Why are you enclosing the declaration of the struct myargs in the ifndef/endif guard block? It reads like you expect the sys/sysproto.h header to contain the declaration...


----------



## ShelLuser (Feb 13, 2017)

Instead of trying to follow 10 year old examples from want-to-be scriptkiddies (personal opinion) why don't you study the official documentation instead? The developers handbook gives you a good and complete overview on the whole FreeBSD hierarchy and also explains the whole kernel model.

Then there's the FreeBSD wiki which provides a ready to use example.
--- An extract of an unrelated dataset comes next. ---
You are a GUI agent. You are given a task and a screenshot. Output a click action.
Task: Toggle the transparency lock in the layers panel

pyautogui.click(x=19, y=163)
I'd trust those sources over "how to write a rootkit" any day of the week.


----------



## suraty (Feb 13, 2017)

Thanks, without `#ifndef _SYS_SYSPROTO_H_` it worked!
But, when I call
`syscall(550,1,1);`
output is:
`1 + 0 = 1`
But, I send 1+1. I tested it with other numbers again.
Why k1 is zero, always?


----------



## kafka0 (Feb 13, 2017)

Why is the second argument of func() a void* and not explicitly a struct myargs*?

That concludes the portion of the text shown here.